System Design Interview: Video Streaming Platform (Netflix/YouTube)

Designing a video streaming platform like Netflix or YouTube is one of the most comprehensive system design challenges, combining video processing pipelines, CDN architecture, adaptive bitrate streaming, and personalization at massive scale.

Core Requirements

Functional: Upload videos, transcode to multiple resolutions/formats, stream to users on any device with adaptive quality, support search and recommendations, track view history and progress.

Non-functional: 200M daily active users. 1B hours of video watched per day. Upload processing within 30 minutes. Stream start time < 2 seconds. 99.99% availability. Support 4K, 1080p, 720p, 480p, 360p.

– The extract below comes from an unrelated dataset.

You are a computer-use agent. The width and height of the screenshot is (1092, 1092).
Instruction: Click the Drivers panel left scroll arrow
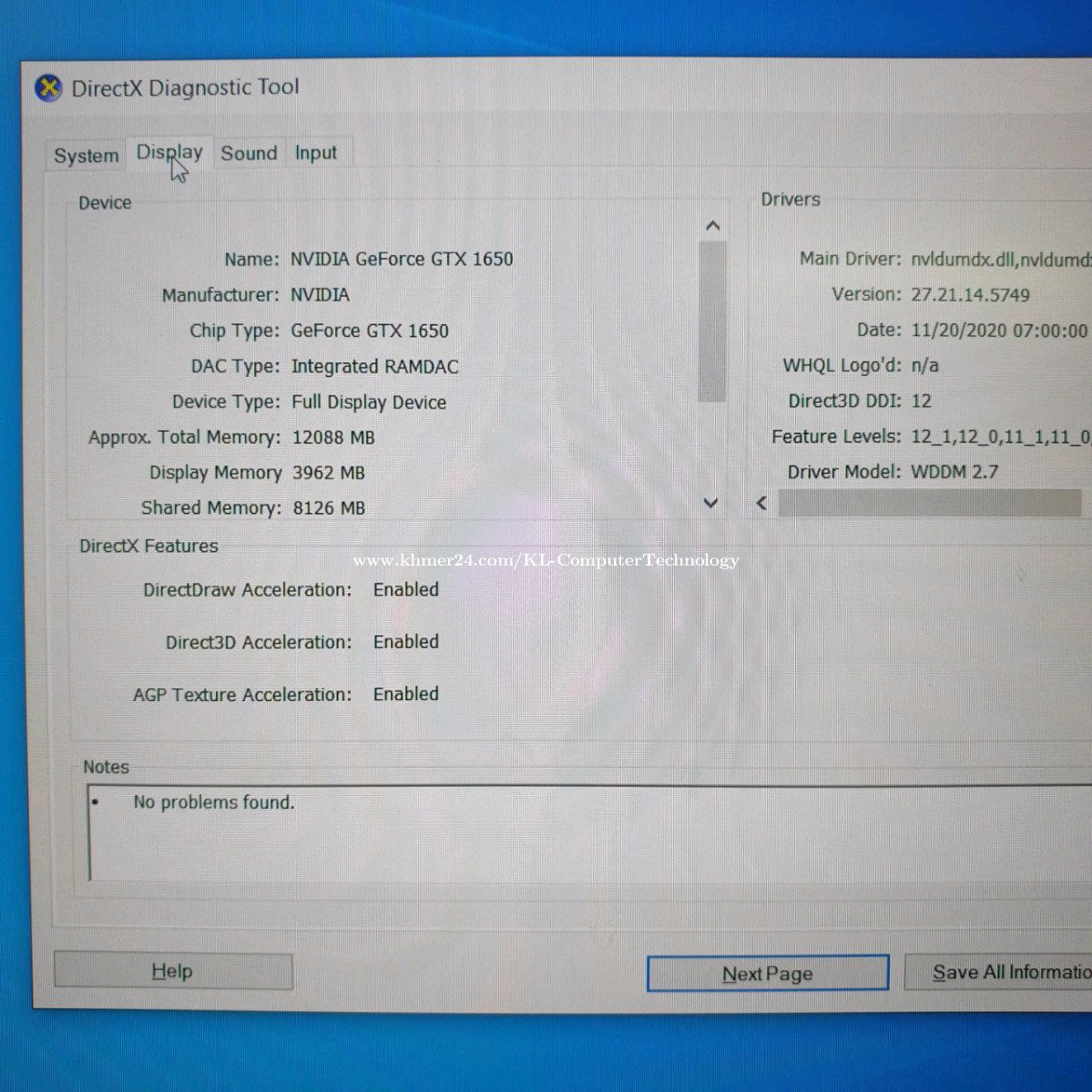(x=761, y=503)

Video Upload and Processing Pipeline

Upload flow:
  Creator → Upload API → S3 (raw video, presigned PUT URL)
                      → SQS: "video uploaded" event
                      → Video Processing Worker

Processing pipeline stages:
  1. Validation: check video format, duration, file integrity (SHA-256)
  2. Transcoding: convert to multiple resolutions and formats
     Tool: FFmpeg (open source) or cloud services (AWS MediaConvert)
     Output per video:
       360p H.264 MP4  (mobile, low bandwidth)
       480p H.264 MP4
       720p H.264 MP4  (standard HD)
       1080p H.264 MP4
       1080p H.265 HEVC (50% smaller than H.264)
       4K H.265         (if source is 4K)
       Audio-only AAC   (for background play)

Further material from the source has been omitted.